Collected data
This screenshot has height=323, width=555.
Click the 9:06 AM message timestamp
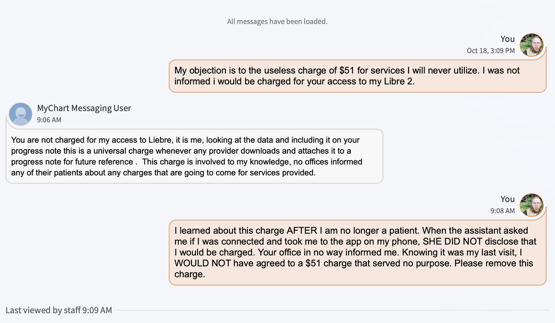(49, 119)
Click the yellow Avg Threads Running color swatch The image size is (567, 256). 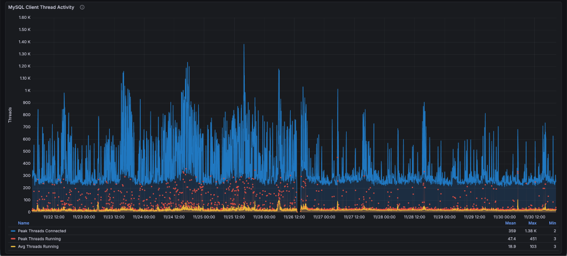click(13, 246)
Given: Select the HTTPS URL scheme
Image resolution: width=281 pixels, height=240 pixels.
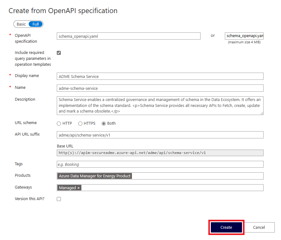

> **ACTION ITEM**: Within the data above, pick out all lines holding the word "height".

> **TASK OUTPUT**:
This screenshot has height=323, width=555.
Image resolution: width=281 pixels, height=240 pixels.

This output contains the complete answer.